__DOCUMENT EXTRACT__:

((

Tuesday, July 20, 2010

Belton Revisited



Our first visit to Belton house was almost a year ago and where I suffered from an acute case of photo deprivation when my then Canon camera had a touch of the wobblies.

Things have moved on since then, and over the last 12 months or so I have grown to be quite fond of the new Finepix camera which if I am honest I use much of the time in auto mode. Lazy if you like, but the results are not generally too bad, and there are plenty of manual options if the conditions demand it. The “I feel lucky” button on Picasa seems to hide a multitude of sins for most shots from the camera and I admit to having used it occasionally.

This picture of Belton House wasn’t with the new kit, nor did it come out of the camera looking that way. This is art! Picasso might have been proud of it, but, then again, maybe not. Andy Warhol perhaps? More likely someone not in full possession of all their faculties. That would be me then.

I did promise myself after the last trip to Belton that we would go again and try to recapture some of the pictures that got away the last time. So with the weather in the gorgeous setting, off we went, and 58 miles and only one wrong turn later we duly arrived. Time for lunch, then off to the gardens.






The entry point to the gardens takes you into the sunken Italian Garden which is overlooked by the Orangery completed about 1820 by Jeffry Wyatville and built on the site of the old manor house. These formal gardens were created around the same time and at their best are simply breathtaking. The grass is a bit dried up, but hey, that’s the price for great weather. After the last day or so it may well already be turning green again. As the National Trust are in charge there is no chance of seeing a sprinkler at work, and quite right too. Why does my garden not look like this? Well, the grass is pretty similar, but there the comparison ends, and in any case  I don’t have several acres at my disposal, nor the plant knowledge, nor the funds, nor the time, nor....

))

__RECORD LIST__:

((

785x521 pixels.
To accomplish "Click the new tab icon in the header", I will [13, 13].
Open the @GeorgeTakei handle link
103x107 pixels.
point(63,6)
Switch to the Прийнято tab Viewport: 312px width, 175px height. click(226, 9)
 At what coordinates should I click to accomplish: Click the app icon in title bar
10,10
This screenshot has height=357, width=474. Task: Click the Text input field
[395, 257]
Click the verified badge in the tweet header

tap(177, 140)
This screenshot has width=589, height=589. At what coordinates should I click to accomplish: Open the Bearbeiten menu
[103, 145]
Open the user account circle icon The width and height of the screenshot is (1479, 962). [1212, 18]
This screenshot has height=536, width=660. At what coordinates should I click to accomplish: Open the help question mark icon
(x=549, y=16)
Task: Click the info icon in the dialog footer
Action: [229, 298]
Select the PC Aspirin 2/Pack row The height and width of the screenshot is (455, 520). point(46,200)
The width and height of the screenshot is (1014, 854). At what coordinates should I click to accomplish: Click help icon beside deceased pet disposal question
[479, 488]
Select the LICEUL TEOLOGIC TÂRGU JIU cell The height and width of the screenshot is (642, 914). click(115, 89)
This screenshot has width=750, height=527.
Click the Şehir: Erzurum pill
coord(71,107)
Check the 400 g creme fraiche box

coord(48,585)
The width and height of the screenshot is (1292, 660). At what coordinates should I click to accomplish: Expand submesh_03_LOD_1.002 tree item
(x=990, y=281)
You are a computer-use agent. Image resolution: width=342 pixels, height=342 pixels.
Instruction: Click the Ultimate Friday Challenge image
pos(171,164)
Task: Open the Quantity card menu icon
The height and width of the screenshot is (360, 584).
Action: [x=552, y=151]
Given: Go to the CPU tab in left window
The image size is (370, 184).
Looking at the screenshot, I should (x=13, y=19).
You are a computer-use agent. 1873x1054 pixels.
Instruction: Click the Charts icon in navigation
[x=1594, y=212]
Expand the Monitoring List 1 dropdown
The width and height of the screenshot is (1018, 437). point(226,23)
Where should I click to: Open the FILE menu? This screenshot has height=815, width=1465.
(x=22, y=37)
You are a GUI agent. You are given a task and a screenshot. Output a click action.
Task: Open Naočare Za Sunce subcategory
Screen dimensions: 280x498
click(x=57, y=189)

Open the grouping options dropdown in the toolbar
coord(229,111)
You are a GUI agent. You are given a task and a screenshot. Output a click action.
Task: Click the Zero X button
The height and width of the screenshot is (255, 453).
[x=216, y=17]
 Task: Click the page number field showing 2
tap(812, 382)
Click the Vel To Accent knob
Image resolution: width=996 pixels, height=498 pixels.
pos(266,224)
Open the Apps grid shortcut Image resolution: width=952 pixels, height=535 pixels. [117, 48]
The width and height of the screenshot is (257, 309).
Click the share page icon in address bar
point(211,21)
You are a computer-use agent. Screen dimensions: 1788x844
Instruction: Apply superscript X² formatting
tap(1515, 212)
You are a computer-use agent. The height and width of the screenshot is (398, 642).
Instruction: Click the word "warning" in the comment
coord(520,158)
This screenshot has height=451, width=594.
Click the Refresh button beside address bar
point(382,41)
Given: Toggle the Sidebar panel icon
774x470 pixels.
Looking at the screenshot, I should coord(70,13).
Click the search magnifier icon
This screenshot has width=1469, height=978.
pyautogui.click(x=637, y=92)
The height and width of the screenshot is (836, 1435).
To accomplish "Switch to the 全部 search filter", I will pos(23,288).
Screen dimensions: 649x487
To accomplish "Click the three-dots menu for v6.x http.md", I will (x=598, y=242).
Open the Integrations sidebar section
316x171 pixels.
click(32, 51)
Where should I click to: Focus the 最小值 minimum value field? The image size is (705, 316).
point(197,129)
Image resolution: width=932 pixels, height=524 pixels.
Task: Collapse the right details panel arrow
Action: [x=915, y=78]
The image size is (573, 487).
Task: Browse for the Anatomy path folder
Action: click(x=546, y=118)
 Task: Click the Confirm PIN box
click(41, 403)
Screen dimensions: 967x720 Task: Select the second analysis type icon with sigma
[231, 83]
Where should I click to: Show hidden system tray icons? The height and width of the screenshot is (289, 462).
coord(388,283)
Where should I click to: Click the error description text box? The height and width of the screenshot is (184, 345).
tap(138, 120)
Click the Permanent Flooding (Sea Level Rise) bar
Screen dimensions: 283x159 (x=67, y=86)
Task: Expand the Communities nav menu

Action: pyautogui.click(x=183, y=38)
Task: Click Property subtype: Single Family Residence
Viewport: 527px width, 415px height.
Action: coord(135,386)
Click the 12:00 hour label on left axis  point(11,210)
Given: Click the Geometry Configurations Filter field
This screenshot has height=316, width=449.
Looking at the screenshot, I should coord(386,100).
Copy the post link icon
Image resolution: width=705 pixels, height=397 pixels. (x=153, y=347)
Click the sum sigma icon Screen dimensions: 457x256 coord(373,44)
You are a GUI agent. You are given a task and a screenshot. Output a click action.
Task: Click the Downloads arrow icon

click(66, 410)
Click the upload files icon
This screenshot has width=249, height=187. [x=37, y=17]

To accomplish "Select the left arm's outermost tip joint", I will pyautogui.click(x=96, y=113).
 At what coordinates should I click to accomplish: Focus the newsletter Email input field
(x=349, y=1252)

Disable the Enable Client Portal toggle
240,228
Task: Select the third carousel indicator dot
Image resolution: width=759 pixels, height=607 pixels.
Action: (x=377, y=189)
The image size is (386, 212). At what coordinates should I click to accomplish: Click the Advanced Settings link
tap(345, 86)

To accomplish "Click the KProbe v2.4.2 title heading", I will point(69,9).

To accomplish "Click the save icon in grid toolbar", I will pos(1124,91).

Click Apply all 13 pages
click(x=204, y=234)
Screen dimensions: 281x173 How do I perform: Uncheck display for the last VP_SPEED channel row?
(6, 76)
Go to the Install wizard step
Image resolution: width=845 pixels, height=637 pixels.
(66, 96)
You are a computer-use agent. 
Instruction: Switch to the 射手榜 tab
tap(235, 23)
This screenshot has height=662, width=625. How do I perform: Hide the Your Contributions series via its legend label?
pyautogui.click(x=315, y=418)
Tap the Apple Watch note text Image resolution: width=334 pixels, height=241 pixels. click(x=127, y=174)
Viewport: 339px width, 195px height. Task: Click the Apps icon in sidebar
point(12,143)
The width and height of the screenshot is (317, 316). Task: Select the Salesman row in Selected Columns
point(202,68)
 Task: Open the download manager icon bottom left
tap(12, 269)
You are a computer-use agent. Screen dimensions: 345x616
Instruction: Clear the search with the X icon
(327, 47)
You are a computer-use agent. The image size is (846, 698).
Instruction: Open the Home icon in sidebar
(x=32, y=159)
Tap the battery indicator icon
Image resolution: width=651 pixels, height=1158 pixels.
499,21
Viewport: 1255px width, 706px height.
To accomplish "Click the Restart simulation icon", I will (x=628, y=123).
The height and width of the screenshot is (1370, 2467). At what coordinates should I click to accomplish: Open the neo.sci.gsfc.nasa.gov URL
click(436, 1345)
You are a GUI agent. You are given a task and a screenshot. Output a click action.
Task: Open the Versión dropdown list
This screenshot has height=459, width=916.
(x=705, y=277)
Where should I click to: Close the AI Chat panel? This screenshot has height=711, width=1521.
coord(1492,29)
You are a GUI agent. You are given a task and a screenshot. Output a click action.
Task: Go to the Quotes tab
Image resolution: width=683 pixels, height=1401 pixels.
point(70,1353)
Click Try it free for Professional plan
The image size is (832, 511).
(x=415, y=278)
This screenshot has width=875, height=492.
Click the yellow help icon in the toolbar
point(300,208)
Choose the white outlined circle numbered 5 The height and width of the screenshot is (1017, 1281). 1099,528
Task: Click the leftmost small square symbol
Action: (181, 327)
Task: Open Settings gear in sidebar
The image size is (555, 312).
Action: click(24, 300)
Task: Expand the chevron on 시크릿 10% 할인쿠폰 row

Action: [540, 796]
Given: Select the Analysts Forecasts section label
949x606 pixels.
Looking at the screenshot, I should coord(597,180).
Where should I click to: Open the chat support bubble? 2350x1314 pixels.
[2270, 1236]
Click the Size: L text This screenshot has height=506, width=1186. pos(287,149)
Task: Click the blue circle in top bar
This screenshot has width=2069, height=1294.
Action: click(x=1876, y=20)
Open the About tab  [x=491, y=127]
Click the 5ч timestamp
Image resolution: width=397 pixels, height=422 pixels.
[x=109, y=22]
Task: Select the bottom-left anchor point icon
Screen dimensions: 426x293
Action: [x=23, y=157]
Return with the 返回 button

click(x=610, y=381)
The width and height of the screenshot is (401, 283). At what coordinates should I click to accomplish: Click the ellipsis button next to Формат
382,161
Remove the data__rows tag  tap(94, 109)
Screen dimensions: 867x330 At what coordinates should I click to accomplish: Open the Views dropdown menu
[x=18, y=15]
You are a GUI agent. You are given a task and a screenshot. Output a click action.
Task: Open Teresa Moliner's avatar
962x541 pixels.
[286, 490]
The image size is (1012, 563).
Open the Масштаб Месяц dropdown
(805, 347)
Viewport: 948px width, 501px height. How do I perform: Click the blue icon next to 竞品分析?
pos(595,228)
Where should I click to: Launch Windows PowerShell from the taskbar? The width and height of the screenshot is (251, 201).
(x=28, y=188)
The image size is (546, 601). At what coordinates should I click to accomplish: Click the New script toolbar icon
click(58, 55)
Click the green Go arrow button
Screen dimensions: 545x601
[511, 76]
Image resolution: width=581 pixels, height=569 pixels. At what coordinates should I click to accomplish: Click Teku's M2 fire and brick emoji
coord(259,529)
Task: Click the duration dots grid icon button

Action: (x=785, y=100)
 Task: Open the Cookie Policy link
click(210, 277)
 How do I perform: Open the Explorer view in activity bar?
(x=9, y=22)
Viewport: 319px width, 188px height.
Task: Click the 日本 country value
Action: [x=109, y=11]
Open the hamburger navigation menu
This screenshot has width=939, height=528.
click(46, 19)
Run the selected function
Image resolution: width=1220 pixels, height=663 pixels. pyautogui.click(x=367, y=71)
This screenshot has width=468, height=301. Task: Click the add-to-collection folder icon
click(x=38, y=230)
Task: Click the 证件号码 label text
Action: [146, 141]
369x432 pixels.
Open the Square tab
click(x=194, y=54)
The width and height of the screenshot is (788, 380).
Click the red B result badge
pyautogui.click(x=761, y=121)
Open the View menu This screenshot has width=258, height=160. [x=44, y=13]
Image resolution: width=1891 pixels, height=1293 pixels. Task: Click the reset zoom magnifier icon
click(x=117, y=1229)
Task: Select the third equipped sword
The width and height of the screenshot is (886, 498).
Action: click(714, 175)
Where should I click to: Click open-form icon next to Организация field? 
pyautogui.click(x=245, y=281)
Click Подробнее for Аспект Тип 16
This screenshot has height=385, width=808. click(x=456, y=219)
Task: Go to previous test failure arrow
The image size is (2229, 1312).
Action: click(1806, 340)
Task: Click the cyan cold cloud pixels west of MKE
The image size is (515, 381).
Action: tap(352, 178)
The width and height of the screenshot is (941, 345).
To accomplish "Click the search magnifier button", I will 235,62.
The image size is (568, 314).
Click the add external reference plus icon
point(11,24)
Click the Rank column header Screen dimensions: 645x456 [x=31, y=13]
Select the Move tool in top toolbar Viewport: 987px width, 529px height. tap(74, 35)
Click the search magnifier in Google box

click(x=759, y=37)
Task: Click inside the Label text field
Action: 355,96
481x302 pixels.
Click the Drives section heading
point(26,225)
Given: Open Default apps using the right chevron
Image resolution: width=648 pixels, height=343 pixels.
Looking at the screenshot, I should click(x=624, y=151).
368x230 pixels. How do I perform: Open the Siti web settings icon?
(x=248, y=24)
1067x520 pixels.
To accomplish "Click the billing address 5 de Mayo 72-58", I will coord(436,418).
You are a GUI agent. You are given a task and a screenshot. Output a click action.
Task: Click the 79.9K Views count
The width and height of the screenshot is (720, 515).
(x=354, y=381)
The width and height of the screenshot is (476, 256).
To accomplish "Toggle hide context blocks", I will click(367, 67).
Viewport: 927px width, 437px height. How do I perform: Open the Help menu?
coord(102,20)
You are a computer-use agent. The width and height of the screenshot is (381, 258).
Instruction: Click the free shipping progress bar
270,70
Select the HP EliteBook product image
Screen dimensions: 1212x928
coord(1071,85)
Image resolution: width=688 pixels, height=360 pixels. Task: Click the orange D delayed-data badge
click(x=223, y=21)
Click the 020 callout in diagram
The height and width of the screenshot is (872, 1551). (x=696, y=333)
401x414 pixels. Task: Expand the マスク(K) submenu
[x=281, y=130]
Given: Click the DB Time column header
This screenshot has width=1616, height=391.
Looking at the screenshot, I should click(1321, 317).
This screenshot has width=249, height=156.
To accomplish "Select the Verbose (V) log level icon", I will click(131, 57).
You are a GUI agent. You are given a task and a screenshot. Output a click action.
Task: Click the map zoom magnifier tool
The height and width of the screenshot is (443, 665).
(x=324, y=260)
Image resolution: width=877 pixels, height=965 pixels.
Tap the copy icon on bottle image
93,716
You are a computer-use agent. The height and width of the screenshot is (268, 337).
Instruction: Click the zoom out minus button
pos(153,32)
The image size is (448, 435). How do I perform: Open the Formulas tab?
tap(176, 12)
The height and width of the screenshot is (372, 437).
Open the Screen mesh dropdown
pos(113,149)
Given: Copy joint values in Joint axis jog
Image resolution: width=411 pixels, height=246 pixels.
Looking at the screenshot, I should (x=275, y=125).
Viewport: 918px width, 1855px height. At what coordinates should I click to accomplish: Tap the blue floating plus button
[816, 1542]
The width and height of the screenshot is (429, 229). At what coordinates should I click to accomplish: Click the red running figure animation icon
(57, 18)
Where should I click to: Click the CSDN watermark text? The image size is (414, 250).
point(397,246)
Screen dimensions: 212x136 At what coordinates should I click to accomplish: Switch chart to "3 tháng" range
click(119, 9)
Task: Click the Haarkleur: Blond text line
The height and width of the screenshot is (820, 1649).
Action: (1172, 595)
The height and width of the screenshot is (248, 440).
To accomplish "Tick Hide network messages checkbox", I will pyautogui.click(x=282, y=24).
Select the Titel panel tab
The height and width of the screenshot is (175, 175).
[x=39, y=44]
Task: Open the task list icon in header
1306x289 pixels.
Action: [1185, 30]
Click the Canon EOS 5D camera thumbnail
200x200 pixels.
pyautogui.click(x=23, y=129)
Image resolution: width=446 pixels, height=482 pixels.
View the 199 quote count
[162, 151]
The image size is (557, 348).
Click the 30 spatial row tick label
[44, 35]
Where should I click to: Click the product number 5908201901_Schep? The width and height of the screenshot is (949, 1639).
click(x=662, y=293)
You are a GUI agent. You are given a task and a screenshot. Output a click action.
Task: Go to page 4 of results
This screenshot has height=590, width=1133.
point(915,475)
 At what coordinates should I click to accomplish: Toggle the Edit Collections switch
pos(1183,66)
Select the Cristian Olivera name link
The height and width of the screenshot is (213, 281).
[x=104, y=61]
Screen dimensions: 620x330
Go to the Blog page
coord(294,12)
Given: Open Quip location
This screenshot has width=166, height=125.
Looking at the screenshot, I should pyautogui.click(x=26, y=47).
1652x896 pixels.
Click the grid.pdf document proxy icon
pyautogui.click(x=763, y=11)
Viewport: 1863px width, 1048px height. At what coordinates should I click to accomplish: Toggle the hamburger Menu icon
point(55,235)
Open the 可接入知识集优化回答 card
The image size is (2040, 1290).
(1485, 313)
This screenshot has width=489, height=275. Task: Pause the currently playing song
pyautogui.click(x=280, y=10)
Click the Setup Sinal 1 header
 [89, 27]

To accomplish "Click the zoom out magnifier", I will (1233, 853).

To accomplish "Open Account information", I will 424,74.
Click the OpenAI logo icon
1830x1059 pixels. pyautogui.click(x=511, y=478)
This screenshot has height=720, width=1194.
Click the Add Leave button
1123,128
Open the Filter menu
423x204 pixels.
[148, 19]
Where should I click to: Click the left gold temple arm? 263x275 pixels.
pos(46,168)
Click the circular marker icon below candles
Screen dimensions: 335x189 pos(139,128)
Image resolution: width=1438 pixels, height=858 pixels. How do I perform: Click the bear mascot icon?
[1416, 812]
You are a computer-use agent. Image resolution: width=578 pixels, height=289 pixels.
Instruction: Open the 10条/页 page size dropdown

))

__PROBLEM DESCRIPTION__:
Continue the blog post about the return visit to Belton House. The records are from a separate source.

__FINAL RESULT__:
Opposite to the Orangery is this lion headed exedra set off by 10 containers of trailing geraniums. Hands up all those who are not familiar with “exedra”. Yes, me too; before my research that is; it is, apparently, in architecture a semi-circular recess often set into a bulding’s facade. This one lacks the facade element, indeed, no building, and also the bench referred to in some definitions upon which conversations could take place is absent. We hadn’t been here long and already a sit down and a chat would have been welcome, but you get used to not having it all on days out in the country.



Around a central pond and fountain is a large circular retaining wall providing a formal edging to the flower borders. Being Italian there had to be stone urns, each with its geranium revelling in the warmth and the sunshine. I was by now very pleased to have made the journey, and even my wife didn’t complain at the number of photographs being taken. Here a click, there a click, everywhere a click, click.







Further around the circle and the display evolves into salvias and dahlias, again flowering their hearts out. Whenever either of these plants have been lovingly put into our garden there has been an immediate slugfest and a display of denuded stalks at best has been the result. At Belton there was no evidence of slug pellets so that I have no idea what their secret is. Maybe they come out in the early hours and shoot them!







At one time I was not too keen on the formal garden, rather preferring the more natural look such as at parts of Hidcote Manor in Gloucestershire. Maybe it was the near perfect weather with warm sunshine and a cooling breeze, but I couldn’t get enough of this formality. I am not sure how many gardeners are employed, but for me they deserve a medal for such perfection.  As Rudyard Kipling said in THe Glory of the Garden:
Our England is a garden, and such gardens are not made
By singing: -"Oh, how beautiful!" and sitting in the shade.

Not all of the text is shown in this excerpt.